▶ PROBLÈME À TRAITER
Poursuivez le texte sur les grandes crises du capitalisme selon la théorie de la régulation, en reprenant juste après sa dernière phrase.

▶ TEXTE FOURNI
==================================================
Grande crise - - - - > conflits sociaux - - - - > compromis (?)- - - > évolution des formes institutionnelles - - -- > mode de régulation - - -> régime d'accumulation stabilisé (mode de développement) - - - > modification progressive des comportements - - - -> déstabilisation du mode de régulation et/ou du régime d'accumulation - - -> au delà d'un certain seuil grande crise...

 

Précisons qu'une crise économique ne dégénère pas directement en crise politique et réciproquement. La découverte d'un compromis ne se traduit d'ailleurs pas "mécaniquement", bien au contraire, par une architecture institutionnelle cohérente. Notons ensuite que la démocratie, en permettant la médiation des conflits et en "forçant" le capitalisme a changé, est aussi peut être ce qui lui permet de se reproduire.

 

Comment alors sont interprétées les grandes crises du capitalisme par la TR?

 

Commençons par le capitalisme du XIXème et de ses crises. Le capitalisme du XIXème siècle était marqué par un régime d'accumulation principalement extensif, puisqu'à l'époque, la force de travail n'était encore loin d'être totalement salariée, de nouveaux secteurs étaient investis par le capital et la recherche de plus-value passait pour l'essentiel par la recherche de nouveaux espaces d'accumulations. Evidemment, les révolutions industrielles avaient permis des augmentations de la productivité, mais celles-ci étaient limitées par la concentration du capital qui était limitée par le maintien d'une propriété essentiellement personnelle du capital (la généralisation des sociétés anonymes par actions ne se fait qu'à la fin du XIXème). Il s'agit donc d'un capitalisme de petites unités, et le syndicalisme comme d'ailleurs la concentration du capital sont encore faibles au milieu du XIXème. De ce fait, le mode de régulation jusqu'au milieu du XIX est extrêmement concurrentiel : les déséquilibres se traduisent par des baisses des salaires et des prix, les faillites des petites entreprises et leur concentration progressive. Ce sont donc les crises que décrivaient bien Marx, marquées par une surproduction, puis une déflation et une dépression longue.
==================================================
▶ MATÉRIEL RECUEILLI

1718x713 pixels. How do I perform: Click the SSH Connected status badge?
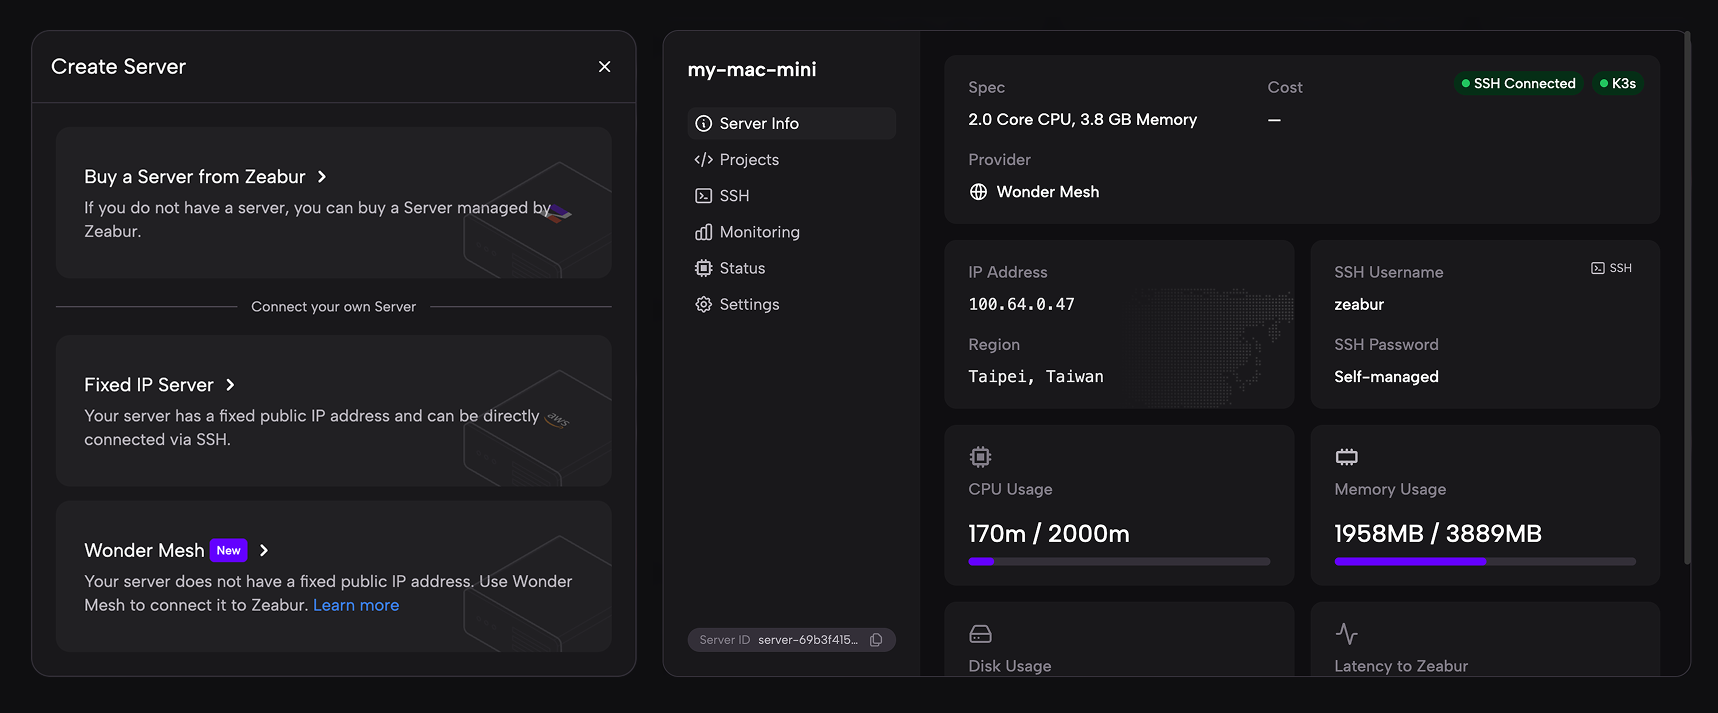[x=1518, y=84]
==================================================
▶ RÉPONSE RÉDIGÉE
Progressivement, le capital s'est concentré (apparition des sociétés par actions, développement des banques et des Bourses) amenant les entreprises à monopoliser de plus en plus les marchés (c'est l'époque des "barons voleurs", à savoir Rockefeller, Canergie, qui contrôlaient des pans entiers de l'économie, des grands cartels qui s'entendent sur des prix). Ainsi, les formes de la concurrence apparaissent plus monopolistiques (les Sherman Act et Clayton Act auront peu d'effets sur ces processus) De même, à la fin du XIXème, le syndicalisme devient plus organisé voire institutionnalisé. On passe à une régulation plus "monopoliste", fondée sur la négociation collective, l'entente entre grandes entreprises. De plus, à partir du XXème siècle et de l'après guerre, le taylorisme et le travail à la chaîne "à la Ford" se généralisent. Ford est par ailleurs obligé de proposer des salaires élevés pour éviter le turn over important lié à l'intensification du travail et pour trouver de nouveaux débouchés : ce sont les débuts du fordisme, qui caractérisera un régime d'accumulation intensif avec des gains de productivité élevés, et des salaires qui croissent rapidement assurant des débouchés importants à la consommation. Mais la régulation monopoliste  l'entre-deux-guerres n'était pas encore généralisée. Au contraire, les politiques de déflation (des prix et salaires) sont encore courantes, malgré les luttes sociales. De fait, la production de masse du modèle Ford se développe, mais la consommation de masse des salariés est encore limitée, bien que stimulée artificiellement par le crédit...Il en résulte la crise de 1929, qui est une crise due selon les régulationnistes au caractère non encore stabilisé d'un mode de régulation monopoliste. De plus, le contexte international est celui d'un système financier (dit Gold Exchange Standard) ayant engendré de nombreux déséquilibres monétaires. La réaction à la crise des autorités est totalement à rebours d'une régulation monopoliste : au lieu de baisser les taux d'intérêt, la Fed les augmente. Même dans le fameux New Deal où la politique des grands travaux est appliquée dont on prétend à tort qu'elle fut inspirée par Keynes, le "dogme du Trésor" de l'équilibre budgétaire comme ce dernier l'appelait, est appliqué. Finalement, les seules économies à sortir la tête de l'eau est celle de l'Allemagne, où le nazisme amène une intervention massive de l'Etat et une régulation résolument monopoliste.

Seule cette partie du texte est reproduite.